We saw that although improvements had been made regarding medication, people were not always receiving their medication as prescribed. Any shortfall in registered nurses' practice had been identified and was being dealt with appropriately.

We saw that staff training was up to date, and sufficient numbers of registered nursing staff hours were being provided.

20 September and 5 October 2012

During an inspection looking at part of the service

We visited Cedar Court Nursing Home (Dementia Unit) to follow up on enforcement action from our previous visit. We did not speak with people who used the service during this visit, although we spoke with the registered manager, a registered nurse and a care worker, and reviewed the quality assurance systems.

We saw that people and their relatives had been asked their views about the service through quality assurance questionnaires. We saw the information provided had been analysed and collated into a report.

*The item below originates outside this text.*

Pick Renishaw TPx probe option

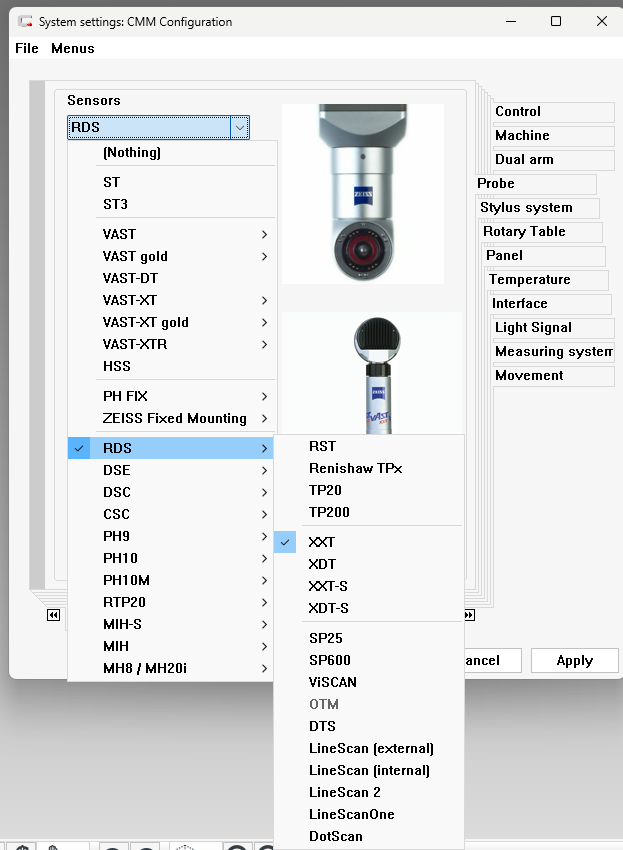[355, 468]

Areas for improvement were identified and proposed action included in the report.

We saw that a number of audits had been introduced. Medication records were checked to ensure that medication was written up correctly and given as prescribed. We saw an improvement over recent months, although a further check of medication in boxes was being introduced to make sure all medication was given as prescribed.

We saw care plans were audited on a regular basis. The audits identified areas within the care records that needed to be actioned. We saw a section for input from people who used the service and their relatives was included in the care plan audit.

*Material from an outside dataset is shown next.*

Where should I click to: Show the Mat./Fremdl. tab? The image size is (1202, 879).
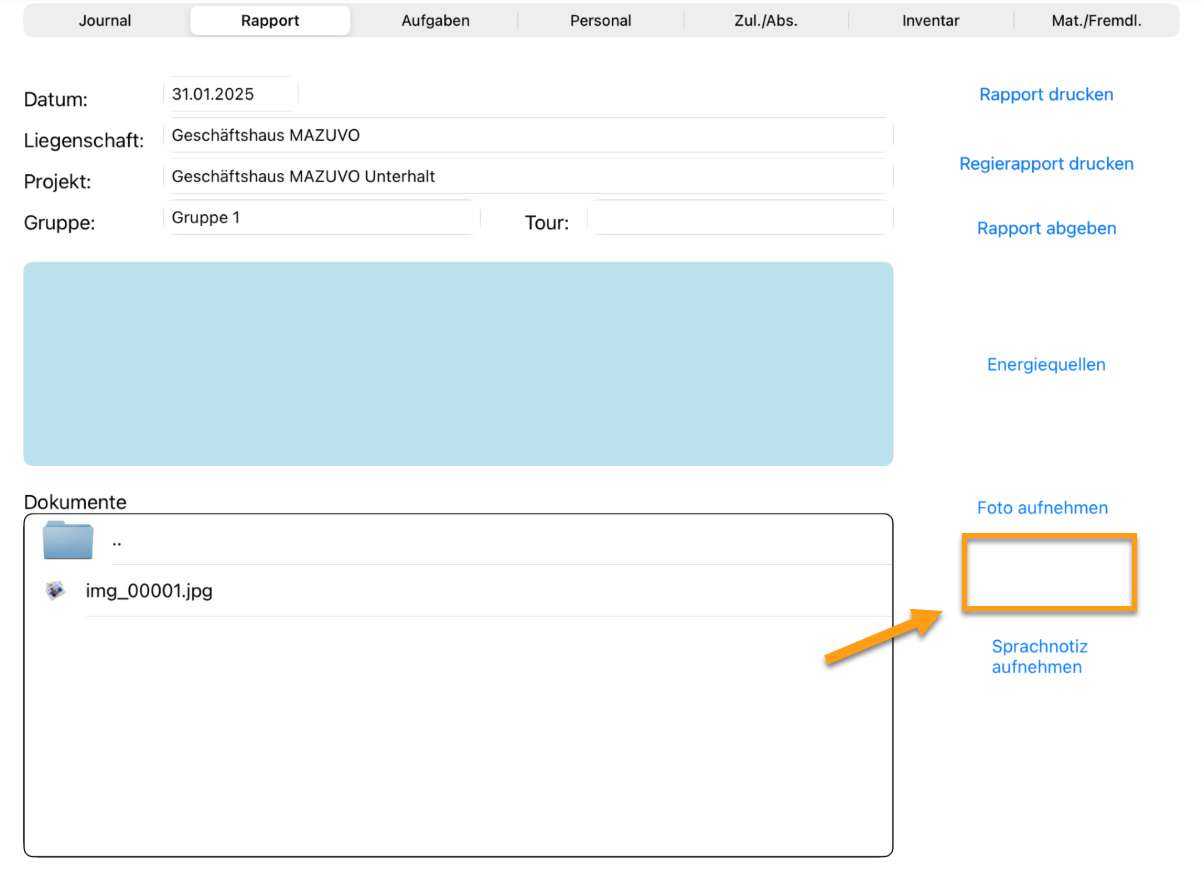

We looked at the duty rota which showed the registered manager had protected supernumerary time, and she was not used as the second nurse on duty. We saw systems were in place to record when requests were made to agencies to cover shifts, but not when agencies could not cover shifts.

9 July 2012

During a routine inspection

We spoke with eight people who used the service and three relatives. Not everyone we spoke with was able to share their views about the service. We also used the Short Observational Framework for Inspection (SOFI). The SOFI tool allows us to spend time watching what is going on in a service and helps us to record how people spend their time and whether they have positive experiences. This includes looking at the support that is given to them by the staff.

We spoke with people on Bretby Unit. One person told us 'It's quite a nice place, very friendly, meals are very good not had a bad meal.' They also said 'Not much to do, I read a magazine or do a word search.' Another person told us 'It's ok but not the best of places. I get bored as there is nothing to do; I'm not a TV person.' They also said 'There is no opportunity to go out, I used to liked gardening but don't get to go in the garden here.'

Relatives also commented about the lack of activities provided for people, and one relative commented about people on Bretby Unit not making use of the garden area for a walk.

Relatives commented on how well presented people looked, although two relatives commented about thier relative not wearing shoes or socks. We observed that people, especially on Bretby Unit were not wearing shoes or slippers.

29 February 2012

During a routine inspection

The majority of people were unable to express their views regarding the service and support provided to them. One person we spoke with was able to confirm that the staff were supportive towards them. They told us 'they're lovely here, there's always someone around'.

We spoke with two people's visitors who confirmed that they were involved in the care planning for their relative. They told us that the home kept them informed of any developments in their relative's treatment and health. Both families told us they had confidence in the home to look after their relative and felt they provided a good level of care.

One visitor told us about the concerns they had regarding the space available to her husband and the other men living in the men's unit, as there was very limited communal space in this unit.